**Source material**
※ ※ ※
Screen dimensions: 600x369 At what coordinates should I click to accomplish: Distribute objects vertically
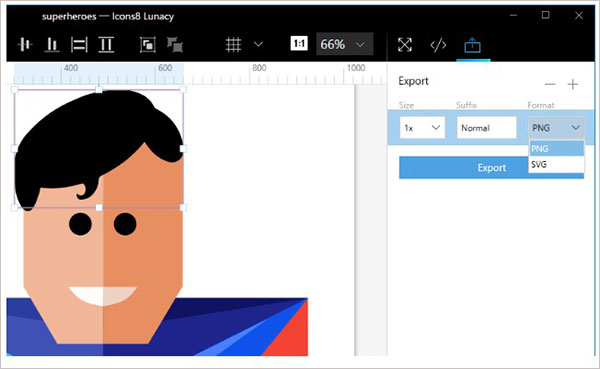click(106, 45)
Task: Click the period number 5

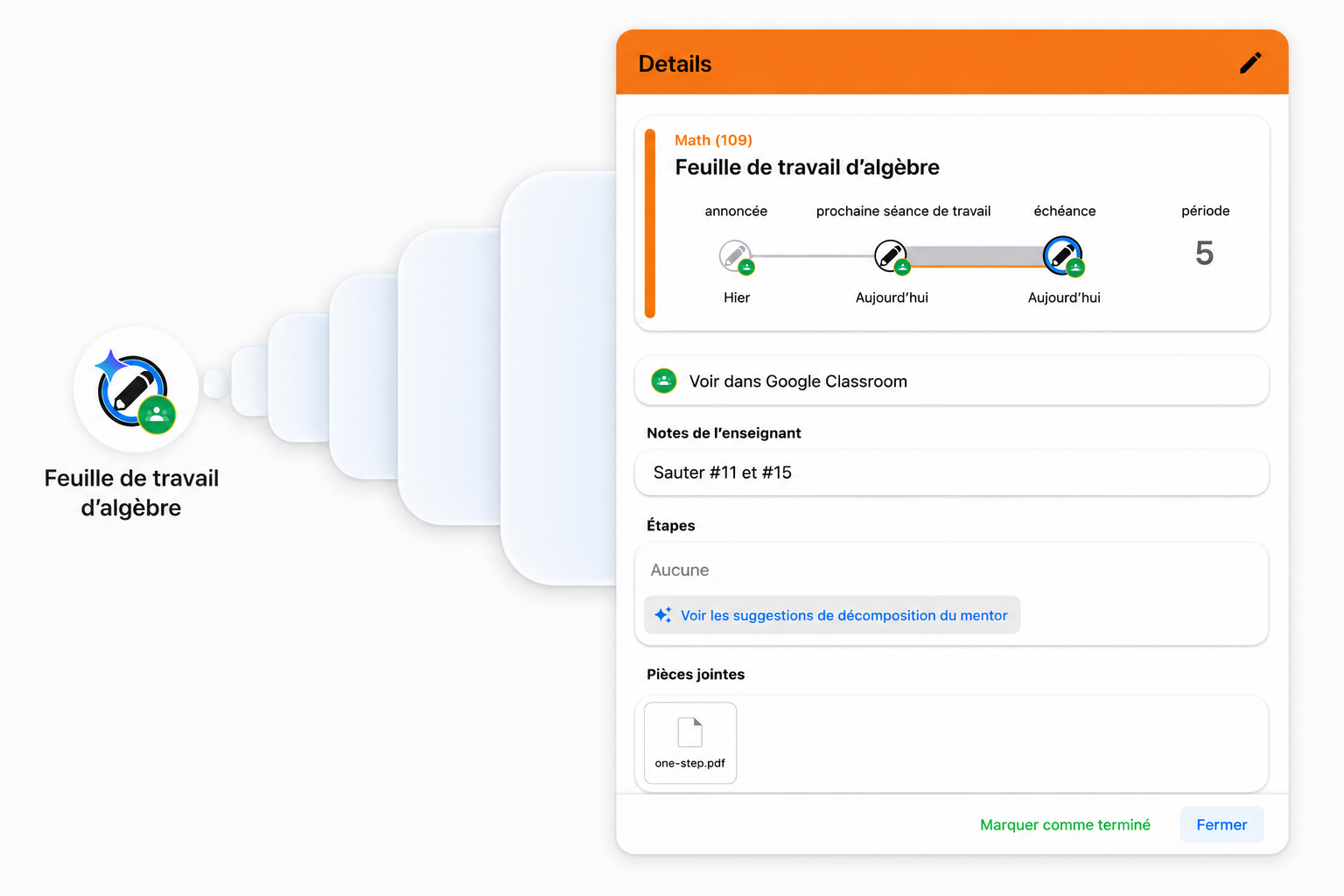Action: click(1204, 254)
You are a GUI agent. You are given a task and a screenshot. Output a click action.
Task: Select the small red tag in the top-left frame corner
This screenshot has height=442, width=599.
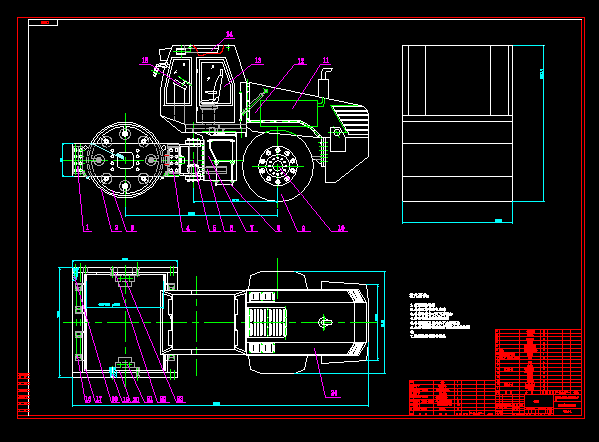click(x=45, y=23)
※ ※ ※
**Task**
Repeat the material above precisely as it appears, omitting the images it contains.

**Your response**
Screen dimensions: 600x369 At what coordinates should I click to accomplish: Distribute objects vertically
click(106, 45)
Task: Click the period number 5

Action: click(1204, 254)
You are a GUI agent. You are given a task and a screenshot. Output a click action.
Task: Select the small red tag in the top-left frame corner
This screenshot has height=442, width=599.
click(x=45, y=23)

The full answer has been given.